_Exercise description_: In the entries below, find the line containing "Open the Kataloge menu" and the line containing "Given: Click the share content icon". Copy those two lines and everything between them exactly, and only that.
· · ·
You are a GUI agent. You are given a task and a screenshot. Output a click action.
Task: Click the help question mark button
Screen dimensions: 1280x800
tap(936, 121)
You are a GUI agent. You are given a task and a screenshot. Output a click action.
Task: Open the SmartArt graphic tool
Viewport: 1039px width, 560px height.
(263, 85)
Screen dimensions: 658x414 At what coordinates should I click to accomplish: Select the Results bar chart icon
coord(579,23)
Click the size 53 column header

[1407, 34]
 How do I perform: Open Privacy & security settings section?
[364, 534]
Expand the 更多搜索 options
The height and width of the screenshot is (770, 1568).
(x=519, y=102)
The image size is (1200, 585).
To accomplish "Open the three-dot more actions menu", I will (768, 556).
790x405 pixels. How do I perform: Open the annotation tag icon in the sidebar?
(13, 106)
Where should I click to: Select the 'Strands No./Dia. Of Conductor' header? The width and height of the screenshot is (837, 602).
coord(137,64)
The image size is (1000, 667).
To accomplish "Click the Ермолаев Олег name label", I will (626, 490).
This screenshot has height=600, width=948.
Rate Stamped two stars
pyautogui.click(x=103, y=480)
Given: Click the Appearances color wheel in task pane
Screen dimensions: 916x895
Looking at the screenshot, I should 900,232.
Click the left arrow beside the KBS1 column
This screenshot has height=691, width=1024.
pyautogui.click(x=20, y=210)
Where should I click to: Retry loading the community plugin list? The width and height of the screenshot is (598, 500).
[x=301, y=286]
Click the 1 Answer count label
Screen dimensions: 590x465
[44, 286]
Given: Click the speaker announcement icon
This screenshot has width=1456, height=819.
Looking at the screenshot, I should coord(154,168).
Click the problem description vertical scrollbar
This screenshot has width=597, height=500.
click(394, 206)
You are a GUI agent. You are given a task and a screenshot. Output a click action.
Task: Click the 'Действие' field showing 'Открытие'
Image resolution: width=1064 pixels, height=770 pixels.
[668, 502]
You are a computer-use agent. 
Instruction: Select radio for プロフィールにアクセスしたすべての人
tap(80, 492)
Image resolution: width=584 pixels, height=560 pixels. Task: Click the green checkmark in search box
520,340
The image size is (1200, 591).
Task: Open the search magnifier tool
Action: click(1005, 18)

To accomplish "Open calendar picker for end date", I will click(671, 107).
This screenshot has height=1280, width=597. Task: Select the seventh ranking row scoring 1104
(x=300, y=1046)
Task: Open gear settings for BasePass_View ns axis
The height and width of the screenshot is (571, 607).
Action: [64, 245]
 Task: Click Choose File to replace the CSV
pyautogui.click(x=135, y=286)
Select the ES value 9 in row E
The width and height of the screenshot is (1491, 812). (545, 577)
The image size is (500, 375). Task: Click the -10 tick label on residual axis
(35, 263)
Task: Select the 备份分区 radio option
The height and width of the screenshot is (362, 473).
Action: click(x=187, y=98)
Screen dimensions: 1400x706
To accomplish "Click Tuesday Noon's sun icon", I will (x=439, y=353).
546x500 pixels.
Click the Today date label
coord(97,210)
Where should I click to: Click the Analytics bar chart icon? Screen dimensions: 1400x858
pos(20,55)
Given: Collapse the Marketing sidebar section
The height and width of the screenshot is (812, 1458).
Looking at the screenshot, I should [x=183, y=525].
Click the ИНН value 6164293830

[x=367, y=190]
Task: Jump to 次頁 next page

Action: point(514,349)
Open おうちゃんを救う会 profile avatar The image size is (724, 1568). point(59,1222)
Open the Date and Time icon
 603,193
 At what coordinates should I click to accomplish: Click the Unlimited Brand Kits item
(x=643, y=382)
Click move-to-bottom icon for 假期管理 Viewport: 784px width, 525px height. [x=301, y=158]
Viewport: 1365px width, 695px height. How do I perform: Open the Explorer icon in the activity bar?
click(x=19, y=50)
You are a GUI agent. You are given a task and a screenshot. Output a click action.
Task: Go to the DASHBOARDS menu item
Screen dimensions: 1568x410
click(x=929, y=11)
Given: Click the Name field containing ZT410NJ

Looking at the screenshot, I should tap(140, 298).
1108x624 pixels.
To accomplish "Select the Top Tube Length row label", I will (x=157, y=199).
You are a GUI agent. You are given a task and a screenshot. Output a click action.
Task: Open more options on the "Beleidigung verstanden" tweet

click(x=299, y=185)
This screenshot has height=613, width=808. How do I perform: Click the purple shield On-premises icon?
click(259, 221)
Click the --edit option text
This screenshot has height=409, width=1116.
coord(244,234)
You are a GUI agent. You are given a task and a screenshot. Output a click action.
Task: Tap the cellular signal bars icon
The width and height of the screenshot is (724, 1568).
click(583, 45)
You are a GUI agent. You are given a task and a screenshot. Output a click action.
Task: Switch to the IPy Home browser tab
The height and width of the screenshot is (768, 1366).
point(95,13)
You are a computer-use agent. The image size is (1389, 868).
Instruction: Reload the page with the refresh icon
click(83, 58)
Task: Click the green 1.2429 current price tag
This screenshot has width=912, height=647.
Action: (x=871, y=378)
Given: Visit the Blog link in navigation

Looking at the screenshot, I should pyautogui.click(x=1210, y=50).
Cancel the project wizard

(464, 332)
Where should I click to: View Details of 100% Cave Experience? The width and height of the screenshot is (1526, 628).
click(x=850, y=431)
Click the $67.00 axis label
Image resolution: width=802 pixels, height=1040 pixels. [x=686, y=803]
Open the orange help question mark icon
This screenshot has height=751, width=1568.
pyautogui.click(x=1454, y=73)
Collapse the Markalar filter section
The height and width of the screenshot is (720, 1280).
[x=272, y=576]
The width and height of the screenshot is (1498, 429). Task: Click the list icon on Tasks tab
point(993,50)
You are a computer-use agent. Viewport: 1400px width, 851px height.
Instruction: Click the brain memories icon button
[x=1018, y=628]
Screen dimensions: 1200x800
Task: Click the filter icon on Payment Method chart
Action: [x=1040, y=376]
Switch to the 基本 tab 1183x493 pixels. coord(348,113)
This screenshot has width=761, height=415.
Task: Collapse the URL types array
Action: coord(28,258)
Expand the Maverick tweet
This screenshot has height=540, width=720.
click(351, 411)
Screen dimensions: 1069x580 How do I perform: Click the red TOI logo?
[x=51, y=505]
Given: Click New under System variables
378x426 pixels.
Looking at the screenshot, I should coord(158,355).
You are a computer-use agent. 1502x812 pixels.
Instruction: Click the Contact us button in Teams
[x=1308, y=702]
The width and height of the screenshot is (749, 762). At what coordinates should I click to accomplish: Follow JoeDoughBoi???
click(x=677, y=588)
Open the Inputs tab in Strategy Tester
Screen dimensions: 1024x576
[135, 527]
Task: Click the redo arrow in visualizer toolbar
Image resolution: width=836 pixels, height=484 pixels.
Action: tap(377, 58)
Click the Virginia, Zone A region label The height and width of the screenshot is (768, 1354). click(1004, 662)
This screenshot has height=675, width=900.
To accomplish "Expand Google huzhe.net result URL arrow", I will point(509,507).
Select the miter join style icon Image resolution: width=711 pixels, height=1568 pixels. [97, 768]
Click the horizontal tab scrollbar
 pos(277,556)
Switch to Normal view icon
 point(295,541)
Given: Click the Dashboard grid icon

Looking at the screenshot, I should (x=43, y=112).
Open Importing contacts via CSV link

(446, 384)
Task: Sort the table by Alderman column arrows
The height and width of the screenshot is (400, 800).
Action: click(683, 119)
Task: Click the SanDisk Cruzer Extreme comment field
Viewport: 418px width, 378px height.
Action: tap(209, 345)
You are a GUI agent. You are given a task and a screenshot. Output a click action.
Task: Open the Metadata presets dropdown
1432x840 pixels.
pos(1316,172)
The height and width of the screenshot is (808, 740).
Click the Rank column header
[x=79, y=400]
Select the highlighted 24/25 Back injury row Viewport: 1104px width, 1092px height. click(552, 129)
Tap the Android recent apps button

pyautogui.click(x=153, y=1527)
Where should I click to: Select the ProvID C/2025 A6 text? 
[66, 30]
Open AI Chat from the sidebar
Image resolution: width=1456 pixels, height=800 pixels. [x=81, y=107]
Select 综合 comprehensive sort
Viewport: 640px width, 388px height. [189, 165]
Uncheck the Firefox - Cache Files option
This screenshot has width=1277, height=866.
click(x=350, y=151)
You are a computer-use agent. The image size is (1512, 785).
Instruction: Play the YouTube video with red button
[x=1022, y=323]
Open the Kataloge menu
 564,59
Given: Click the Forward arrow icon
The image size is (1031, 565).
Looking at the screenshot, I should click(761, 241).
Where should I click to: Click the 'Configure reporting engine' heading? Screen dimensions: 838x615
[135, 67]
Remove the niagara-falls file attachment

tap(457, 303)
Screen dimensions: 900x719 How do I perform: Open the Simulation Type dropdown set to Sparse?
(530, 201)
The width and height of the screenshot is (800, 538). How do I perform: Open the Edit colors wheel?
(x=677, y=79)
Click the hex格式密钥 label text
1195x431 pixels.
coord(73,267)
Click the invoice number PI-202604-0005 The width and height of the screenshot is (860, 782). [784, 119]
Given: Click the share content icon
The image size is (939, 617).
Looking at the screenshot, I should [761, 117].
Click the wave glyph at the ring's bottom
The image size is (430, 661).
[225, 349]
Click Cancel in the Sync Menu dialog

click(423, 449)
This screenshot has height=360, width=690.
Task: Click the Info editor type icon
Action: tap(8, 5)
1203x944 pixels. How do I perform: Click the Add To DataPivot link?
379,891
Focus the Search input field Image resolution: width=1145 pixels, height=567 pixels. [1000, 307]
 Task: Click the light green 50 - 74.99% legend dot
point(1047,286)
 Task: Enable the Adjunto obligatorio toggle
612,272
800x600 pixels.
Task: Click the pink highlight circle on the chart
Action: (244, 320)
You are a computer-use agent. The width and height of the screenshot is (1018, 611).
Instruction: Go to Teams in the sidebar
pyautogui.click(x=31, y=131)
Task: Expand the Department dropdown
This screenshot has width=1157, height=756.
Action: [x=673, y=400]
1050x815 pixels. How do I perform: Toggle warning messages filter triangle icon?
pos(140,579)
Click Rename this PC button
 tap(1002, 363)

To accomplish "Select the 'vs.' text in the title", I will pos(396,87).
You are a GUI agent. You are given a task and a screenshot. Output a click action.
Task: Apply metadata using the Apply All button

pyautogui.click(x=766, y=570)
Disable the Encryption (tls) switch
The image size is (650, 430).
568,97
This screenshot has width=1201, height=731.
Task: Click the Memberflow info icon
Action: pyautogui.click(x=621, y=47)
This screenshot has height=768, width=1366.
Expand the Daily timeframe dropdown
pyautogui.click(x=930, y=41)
· · ·
_Solution to the exercise_:
Open the Kataloge menu
 564,59
Given: Click the Forward arrow icon
The image size is (1031, 565).
Looking at the screenshot, I should click(761, 241).
Where should I click to: Click the 'Configure reporting engine' heading? Screen dimensions: 838x615
[135, 67]
Remove the niagara-falls file attachment

tap(457, 303)
Screen dimensions: 900x719 How do I perform: Open the Simulation Type dropdown set to Sparse?
(530, 201)
The width and height of the screenshot is (800, 538). How do I perform: Open the Edit colors wheel?
(x=677, y=79)
Click the hex格式密钥 label text
1195x431 pixels.
coord(73,267)
Click the invoice number PI-202604-0005 The width and height of the screenshot is (860, 782). [784, 119]
Given: Click the share content icon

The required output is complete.